6.2 Process for maintaining Letterbox Contact

  • The Adoption Support team is responsible for managing and maintaining the Letterbox system.
  • If the process of dealing with a Letterbox enquiry has resulted in an Adoption Support referral, a brief reference to this should be placed on the Letterbox file noting that full information may be found on the Adoption Support file.
  • Details of the administrative tasks involved in maintaining Letterbox contact are held by the Admin. Manager and Admin. Officer, Adoption Support.
  • Adoptive parents and birth parents and relatives are encouraged to seek support in relation to any aspect of Letterbox contact from the Adoption Support service or After Adoption Yorkshire.  Referral to After Adoption Yorkshire may be made independently or via the Adoption Support Service.

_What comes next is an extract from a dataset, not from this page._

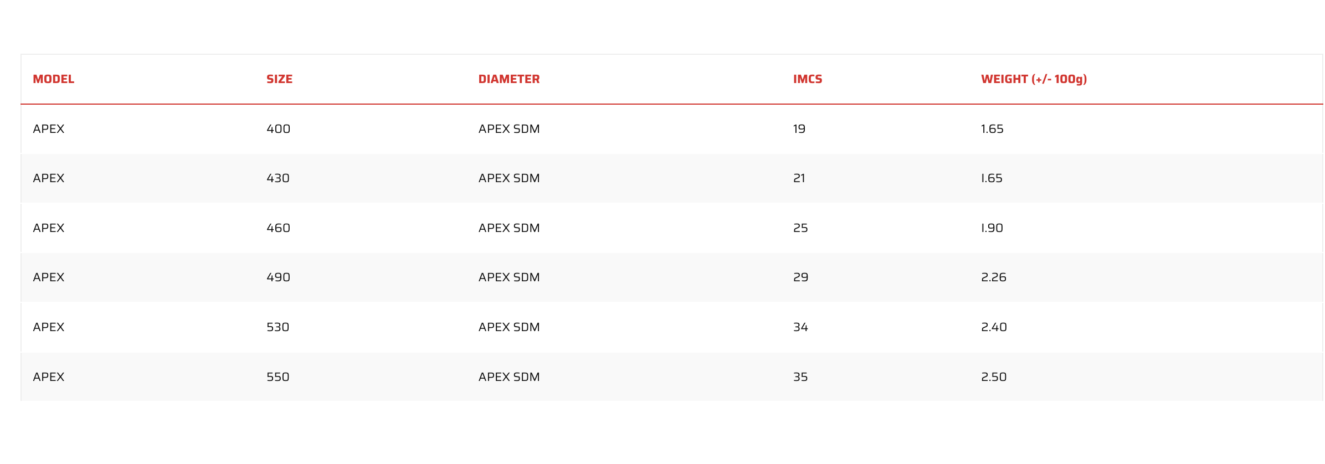Click the MODEL column header
This screenshot has width=1325, height=464.
click(x=53, y=79)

7. Local Practice Guidance - Principles to Consider when Setting up a Letterbox Contact Arrangement 

Introduction

The setting up of a news exchange, such as that provided by the Letterbox Contact system, is a way of helping children whose lives have been disrupted to maintain a coherent sense of themselves and to develop an integrated sense of identity, so important to long term emotional health.

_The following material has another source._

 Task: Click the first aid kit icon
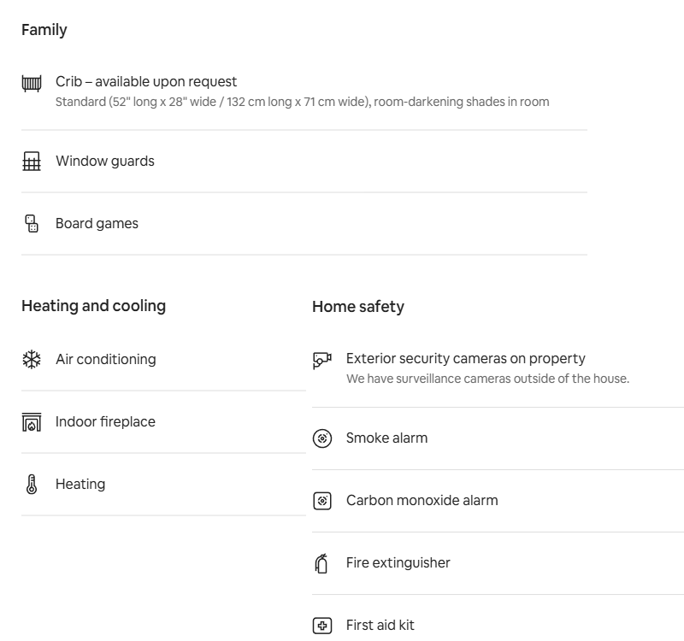(x=322, y=626)
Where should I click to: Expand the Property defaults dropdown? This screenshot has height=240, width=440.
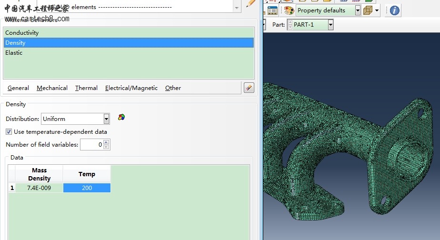pyautogui.click(x=357, y=10)
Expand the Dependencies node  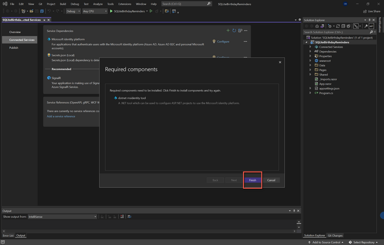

It is important that agreed indirect contact arrangements between birth and adoptive families are competently, consistently and efficiently managed. It is vital that letters do not go astray and are treated with appropriate attention to confidentiality by staff working within the adoption setting.

Rationale for the Scheme

The existence of the Letterbox scheme is a reminder that adoption is not a one off event but a lifelong process. Adjustments may be required as the needs of the children involved evolve and change.  Where adjustments are required, any participant may request a review of the arrangements.

Ongoing contact may:

  • Enable a child to develop a realistic understanding of the circumstances of separation.
  • Maintain a flow of communication, which could facilitate future contact.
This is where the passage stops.